Looking over the artist’s shoulder

Daumier’s striking composition alludes to the dramatic riots of April 1834.

Grandville, Daumier, Traviès –
« L’Association mensuelle »

Works from the Kupferstichkabinett

7 February – 10 May 2015

The names Grandville, Honoré Daumier, Charles Joseph Traviès are closely associated with the rise of caricature as an art form in the first half of the 19th century. These artists advocated forcefully for freedom of expression and the press, using their work as a platform to engage actively in the political debates of their era. The period following the July Revolution of 1830 was marked by great upheaval and domestic political crises. The press saw an existential threat in the seizures, trials, and fines that the new king Louis Philippe imposed for Lèse-majesté or unfavourable commentary.
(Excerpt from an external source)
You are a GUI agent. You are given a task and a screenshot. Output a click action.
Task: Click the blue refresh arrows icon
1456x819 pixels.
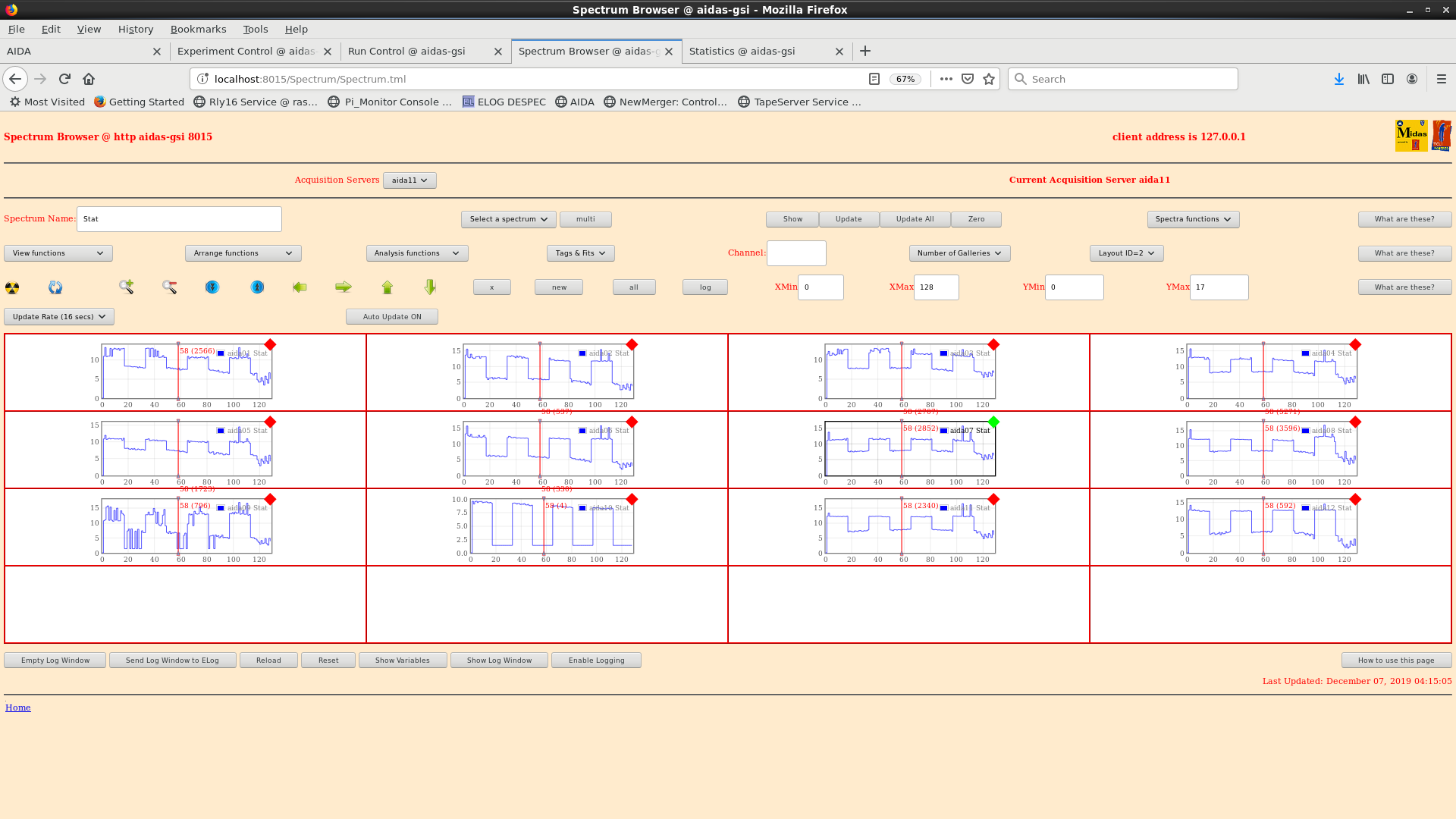click(x=55, y=287)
One such publication was La Caricature – a weekly magazine featuring political criticism and caricature. In 1832 Charles Philipon, its publisher, founded the ‘Association mensuelle pour la liberté de la presse’ as a new way to support his paper. For an additional charge, subscribers to La Caricature would receive an illustration every month that was not included in the newsstand edition. Between 1832 and 1834, 24 such illustrations were published.

The lithographs of Grandville, Daumier, and Traviès were characterised both by their high artistic quality as well as their sharp critique, which allotted no special treatment for politically or religiously sensitive issues if it came at the cost of freedom of opinion. This is a tradition French caricaturists carry on today, and one that the illustrators of Charlie Hebdo also felt obliged to follow. Recent events have made it devastatingly clear just how high the price for satire and unsparing criticism can be.

Grandville’s illustration shows Talleyrand before the altar, holding the pear aloft like a relic, supported on the right by the Minister of the Interior, Adolphe Thiers, and on the left by the Minister of Education, Guillaume Guizot. Other politicians are depicted as altar boys swaying a censer back and forth. The image symbolises King Louis-Philippes’ government. It is criticised as an empty religion of state that has abandoned the spirit of the July Revolution of 1830.

King Louis Philippe and his followers attack a printing room that represents the freedom of the press. The allegory of ‘Liberté’ stands before the printing press in a Phrygian cap, and is attacked by the king. Grandville’s composition alludes to the government’s threatening legal decisions, which sought to silence opposition through detention and fines.